DOCUMENT EXTRACT section start

Migration is supposedly voluntary. However, there is a history of involuntary migration. The original 44 multiracial settlers of Los Angeles were most probably forced to migrate to the newly found El Pueblo de la Reyna de Los Angeles in 1781. In 20th century, Japanese American were evacuated and incarcerated during the WWII. Soon after as they were returning home to Los Angeles, in the early 1950s hundreds of Mexican American families were evicted from Chavez Ravine to build affordable housing for the poor that never actually happened.

DOCUMENT EXTRACT section end
PROVIDED INFORMATION section start

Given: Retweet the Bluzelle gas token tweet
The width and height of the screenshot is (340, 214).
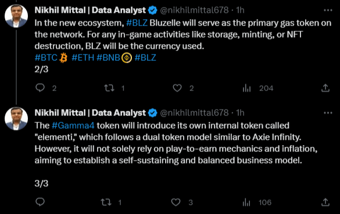Looking at the screenshot, I should click(x=109, y=88).
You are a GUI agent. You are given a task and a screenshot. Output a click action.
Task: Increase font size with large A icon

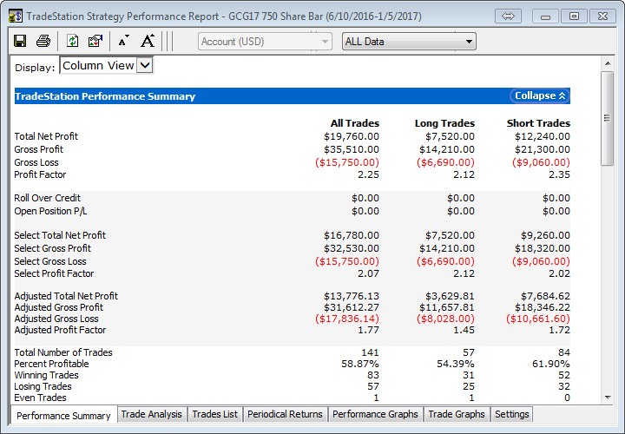[147, 41]
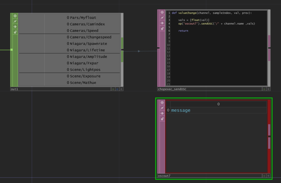
Task: Click the return statement in chopexec_sendOSC script
Action: 183,31
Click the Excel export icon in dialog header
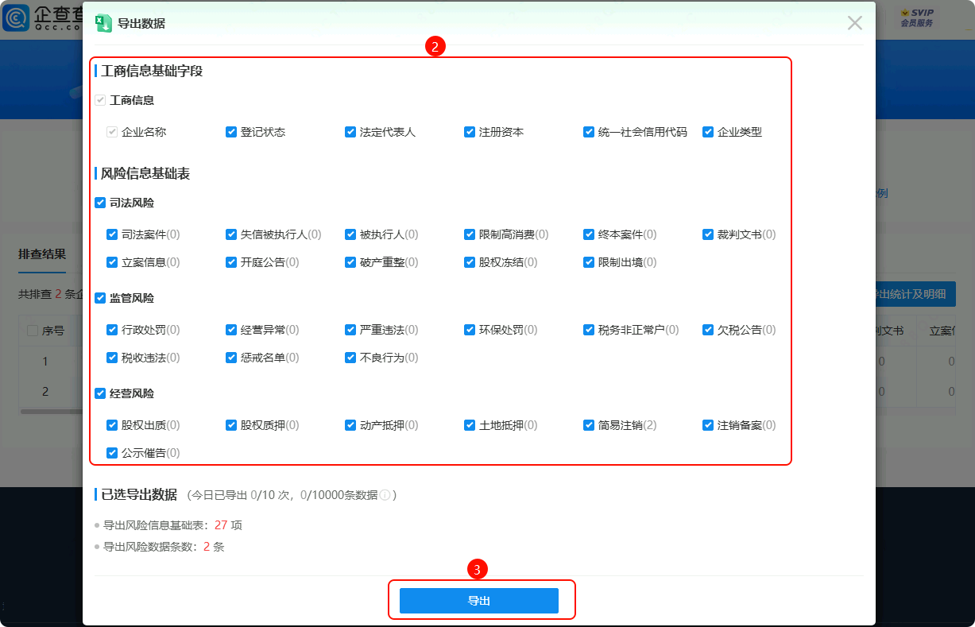The width and height of the screenshot is (975, 627). tap(103, 23)
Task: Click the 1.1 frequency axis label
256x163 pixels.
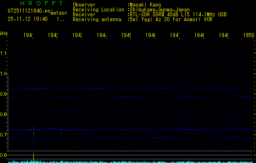Action: tap(4, 53)
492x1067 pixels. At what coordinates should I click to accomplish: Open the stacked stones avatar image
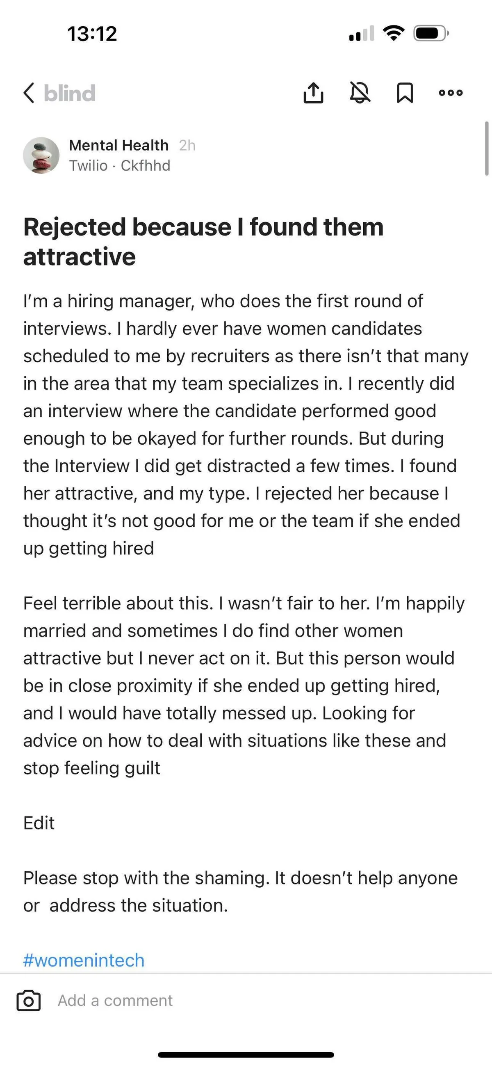(x=41, y=155)
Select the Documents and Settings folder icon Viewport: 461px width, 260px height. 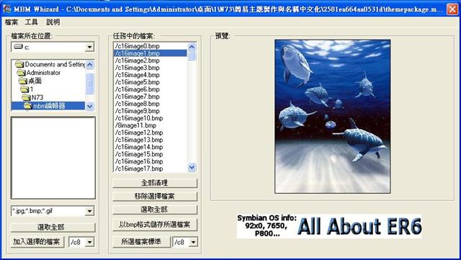(x=19, y=64)
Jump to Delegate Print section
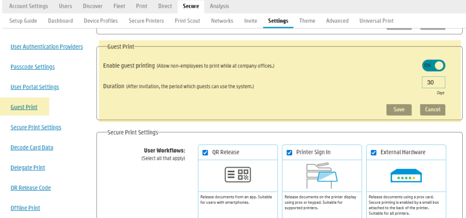Viewport: 466px width, 218px height. point(28,168)
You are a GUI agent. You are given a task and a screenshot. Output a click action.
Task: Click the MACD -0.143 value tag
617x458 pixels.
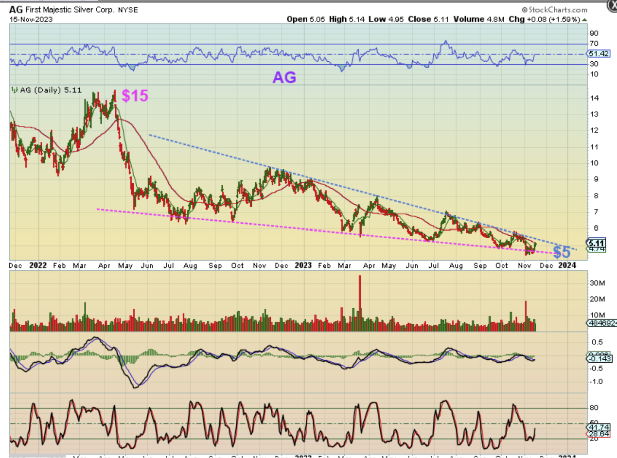[x=598, y=359]
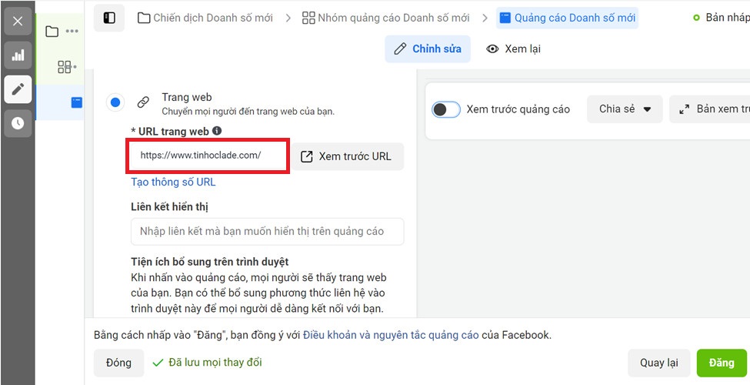
Task: Select the pencil edit icon in sidebar
Action: (x=18, y=89)
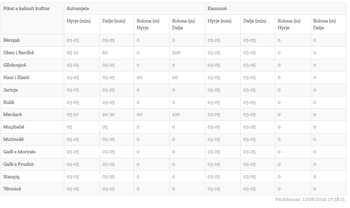This screenshot has width=350, height=208.
Task: Select the Glloboqicë border crossing name
Action: (x=15, y=65)
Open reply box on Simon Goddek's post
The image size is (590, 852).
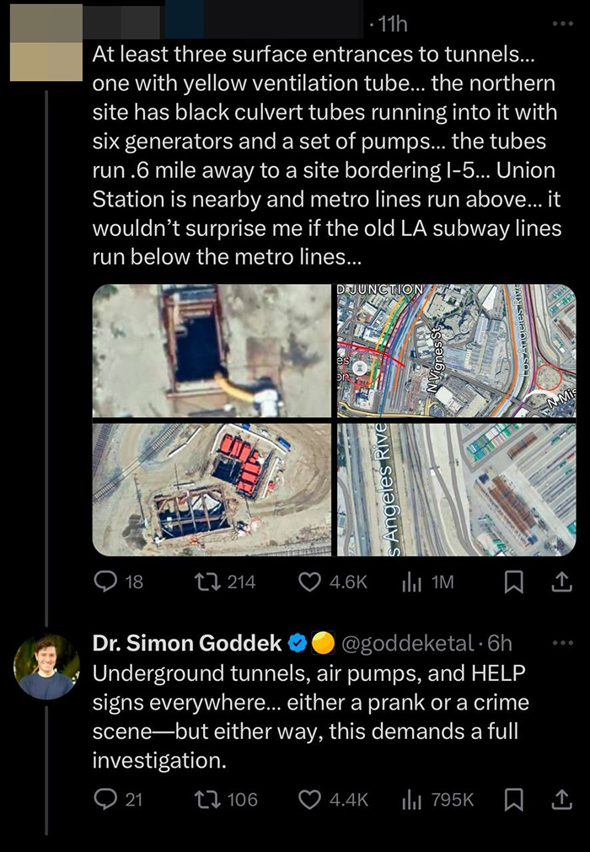click(105, 799)

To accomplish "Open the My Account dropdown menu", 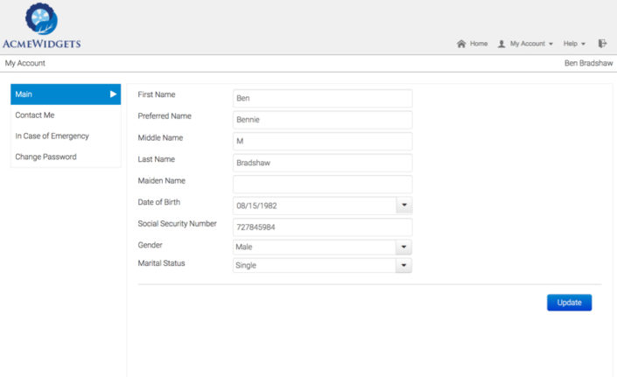I will [x=530, y=44].
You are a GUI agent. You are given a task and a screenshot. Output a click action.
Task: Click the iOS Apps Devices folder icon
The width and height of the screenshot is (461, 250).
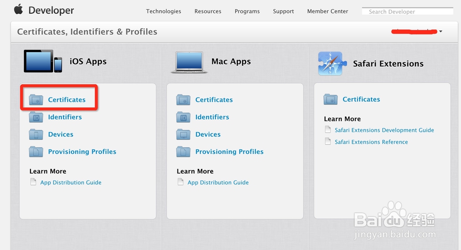tap(36, 134)
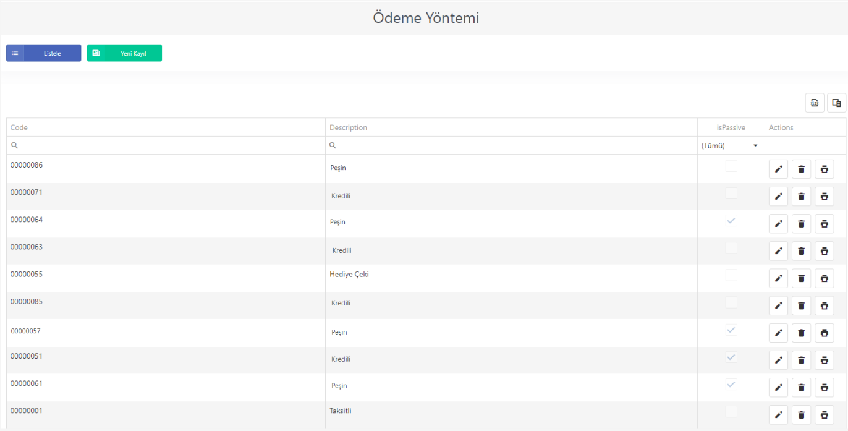Click the Yeni Kayıt button
The image size is (848, 431).
pyautogui.click(x=124, y=53)
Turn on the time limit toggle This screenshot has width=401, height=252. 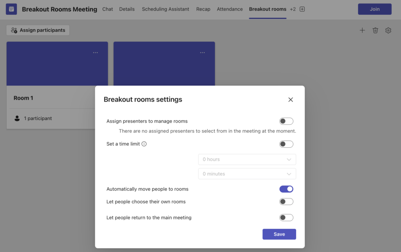(x=286, y=144)
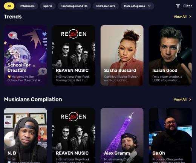Select the Entrepreneurs category

point(106,6)
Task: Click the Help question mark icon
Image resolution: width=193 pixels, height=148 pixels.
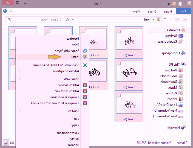Action: (x=5, y=11)
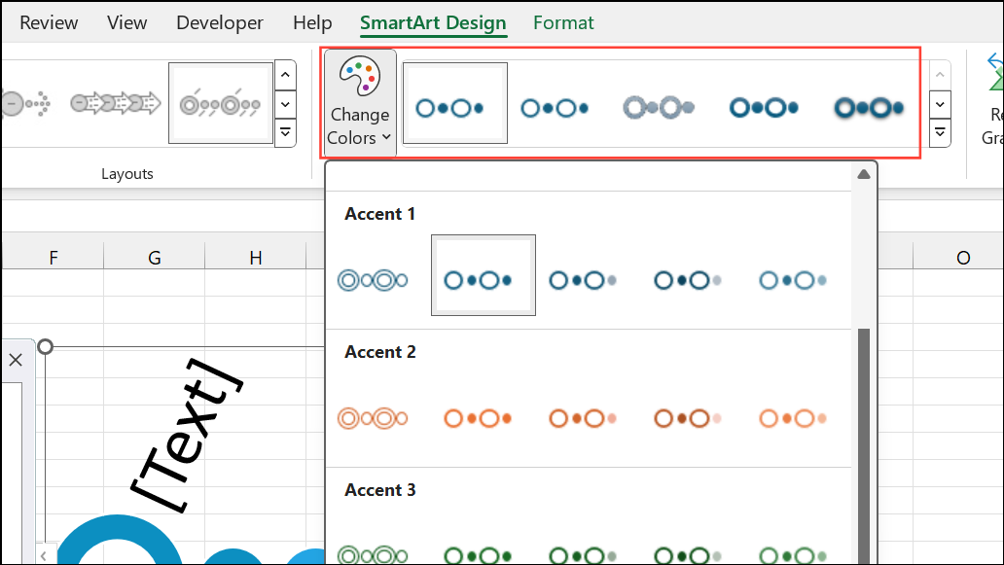Select the darkest orange variant under Accent 2

click(x=688, y=417)
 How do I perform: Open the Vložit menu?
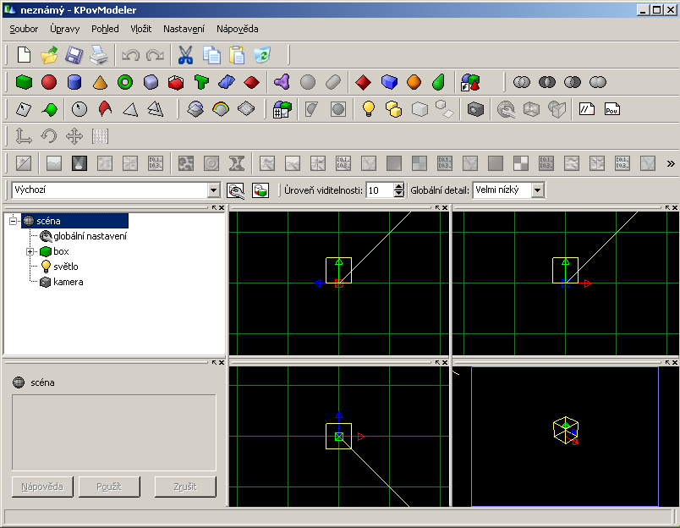(x=140, y=29)
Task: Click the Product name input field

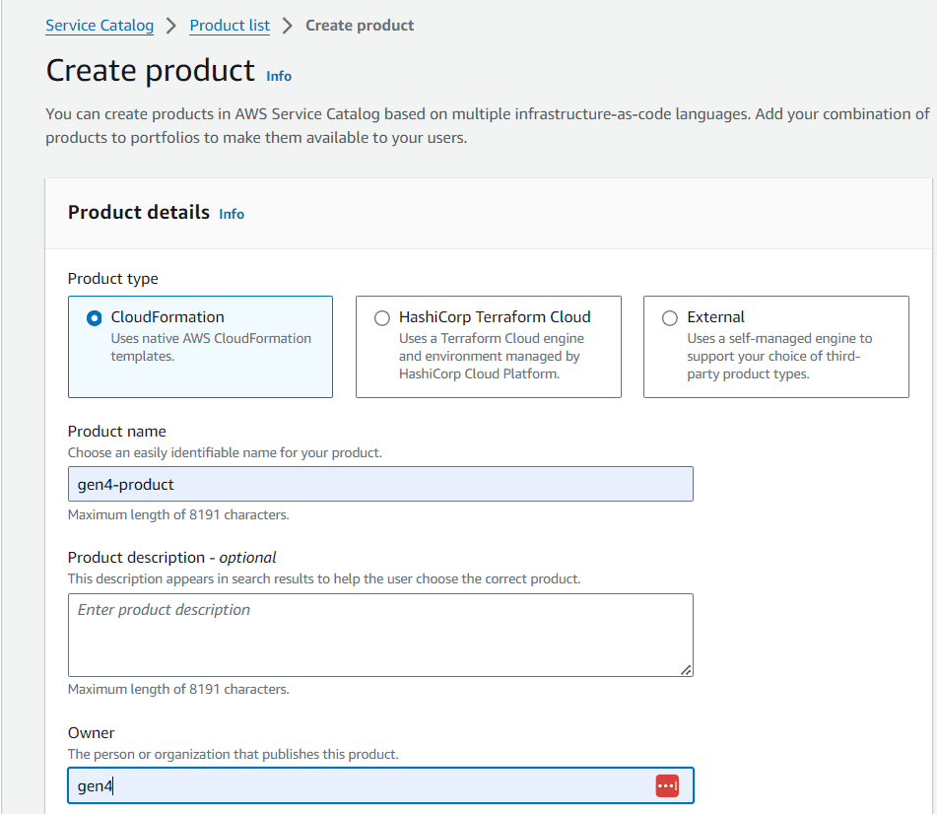Action: click(x=380, y=484)
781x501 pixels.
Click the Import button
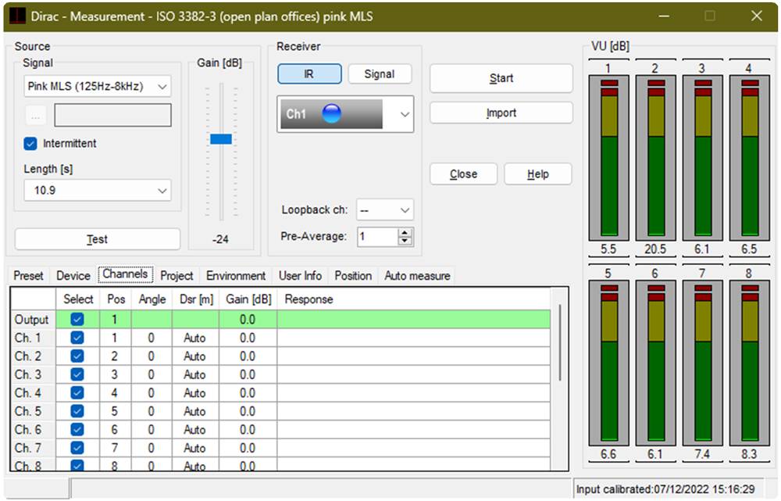coord(501,113)
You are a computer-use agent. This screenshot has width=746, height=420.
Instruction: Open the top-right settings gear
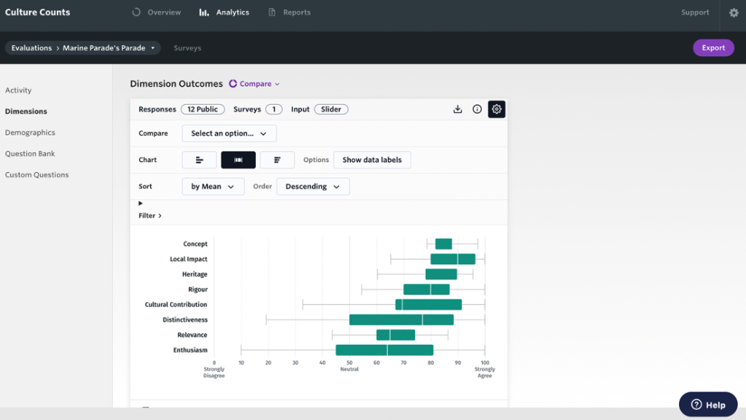point(734,14)
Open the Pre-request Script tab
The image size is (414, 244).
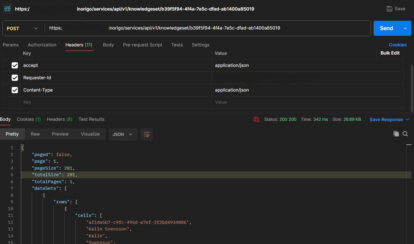(142, 45)
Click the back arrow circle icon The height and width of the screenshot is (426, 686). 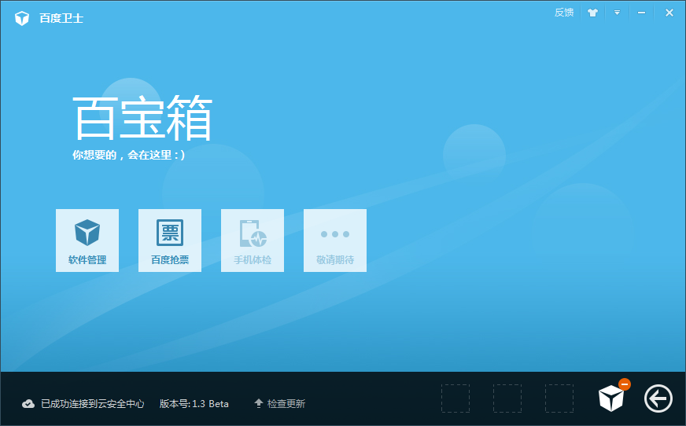pos(658,399)
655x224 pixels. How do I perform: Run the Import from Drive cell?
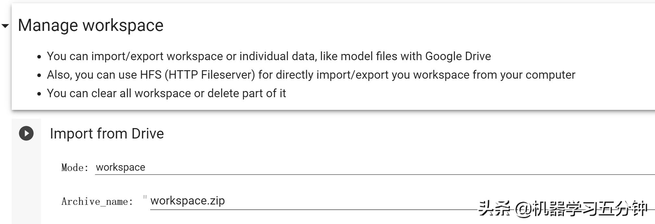[26, 133]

PROVIDED INFORMATION section end

# [TASK DETAILS]
Continue the passage on involuntary migration in Los Angeles from its last sentence.

# [ANSWER BOX]
However, for the most part people migrated here because Los Angeles was a very desirable city. After the independence of Mexico from Spain in 1821, Los Angeles attracted people from parts of Mexico, America, and Europe. Los Angeles started gaining importance. By 1841 the population in this pueblo had almost tripled to 1680. With the arrival of the Santa Fe railroad in 1885, migration was at a full gallop as real estate developers, railroad companies, and other commercial interests advertised Los Angeles as a land of sunshine and temperate climate. Wealthy chilled Easterners and Midwesterners coming to spend winters here found themselves in love with Los Angeles, started building residences, and made the city their home. People also believed that this climate could cure chronic diseases like consumption and flocked to the sanitariums that cropped up in Southern California in the late 19th and early 20th century.
People continued to migrate throughout the 20th century for sunshine, temperate climate, and job opportunities in film, oil, automobile, and airplane industry, and a piece of California dream.